⟨
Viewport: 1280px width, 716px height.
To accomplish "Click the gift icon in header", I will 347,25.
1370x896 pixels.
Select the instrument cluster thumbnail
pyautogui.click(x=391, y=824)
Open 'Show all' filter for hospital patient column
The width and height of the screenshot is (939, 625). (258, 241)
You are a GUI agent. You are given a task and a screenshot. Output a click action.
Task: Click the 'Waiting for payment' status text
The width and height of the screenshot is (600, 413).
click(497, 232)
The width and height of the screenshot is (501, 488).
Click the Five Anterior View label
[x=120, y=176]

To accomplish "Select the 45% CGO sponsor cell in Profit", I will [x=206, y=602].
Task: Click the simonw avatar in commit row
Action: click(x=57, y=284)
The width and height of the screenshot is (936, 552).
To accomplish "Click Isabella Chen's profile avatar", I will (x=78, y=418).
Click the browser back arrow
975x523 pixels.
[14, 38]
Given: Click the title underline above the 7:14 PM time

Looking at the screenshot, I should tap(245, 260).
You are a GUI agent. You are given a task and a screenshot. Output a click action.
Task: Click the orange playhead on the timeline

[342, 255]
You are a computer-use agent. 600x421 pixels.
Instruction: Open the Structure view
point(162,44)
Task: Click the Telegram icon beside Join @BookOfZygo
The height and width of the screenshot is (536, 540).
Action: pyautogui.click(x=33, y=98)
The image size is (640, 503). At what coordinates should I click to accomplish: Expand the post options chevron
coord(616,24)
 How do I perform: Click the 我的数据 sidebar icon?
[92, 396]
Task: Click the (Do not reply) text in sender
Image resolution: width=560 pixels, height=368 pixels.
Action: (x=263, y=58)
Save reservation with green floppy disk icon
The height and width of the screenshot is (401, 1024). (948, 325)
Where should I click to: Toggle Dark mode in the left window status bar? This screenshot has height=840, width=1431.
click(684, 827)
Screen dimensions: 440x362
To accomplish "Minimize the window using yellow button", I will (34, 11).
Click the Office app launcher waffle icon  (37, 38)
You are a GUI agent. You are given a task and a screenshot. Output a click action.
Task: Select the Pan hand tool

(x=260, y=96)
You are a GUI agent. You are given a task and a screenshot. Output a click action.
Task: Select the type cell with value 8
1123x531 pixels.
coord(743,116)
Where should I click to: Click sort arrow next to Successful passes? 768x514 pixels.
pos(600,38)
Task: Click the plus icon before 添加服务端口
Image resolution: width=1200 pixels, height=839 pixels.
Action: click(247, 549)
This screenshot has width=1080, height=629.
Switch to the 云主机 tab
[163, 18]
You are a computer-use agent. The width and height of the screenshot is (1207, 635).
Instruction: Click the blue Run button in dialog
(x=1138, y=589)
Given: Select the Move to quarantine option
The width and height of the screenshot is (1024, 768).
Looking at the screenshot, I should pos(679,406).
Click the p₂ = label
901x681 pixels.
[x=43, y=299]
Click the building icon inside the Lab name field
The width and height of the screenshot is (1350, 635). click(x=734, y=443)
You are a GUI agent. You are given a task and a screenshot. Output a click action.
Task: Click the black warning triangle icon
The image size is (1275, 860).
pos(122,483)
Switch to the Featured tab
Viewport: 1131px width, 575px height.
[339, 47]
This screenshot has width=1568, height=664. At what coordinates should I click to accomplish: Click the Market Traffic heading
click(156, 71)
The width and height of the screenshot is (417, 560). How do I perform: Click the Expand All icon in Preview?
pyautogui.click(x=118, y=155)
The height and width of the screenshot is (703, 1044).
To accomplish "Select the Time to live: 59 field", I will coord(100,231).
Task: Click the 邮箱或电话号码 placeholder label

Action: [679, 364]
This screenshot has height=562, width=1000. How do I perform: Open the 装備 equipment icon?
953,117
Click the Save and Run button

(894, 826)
⟩
WHAT IS NEEDED: Using the records above, count the lines that hold the string "computer", and give back only the result.

OUTPUT OF THE TASK: 2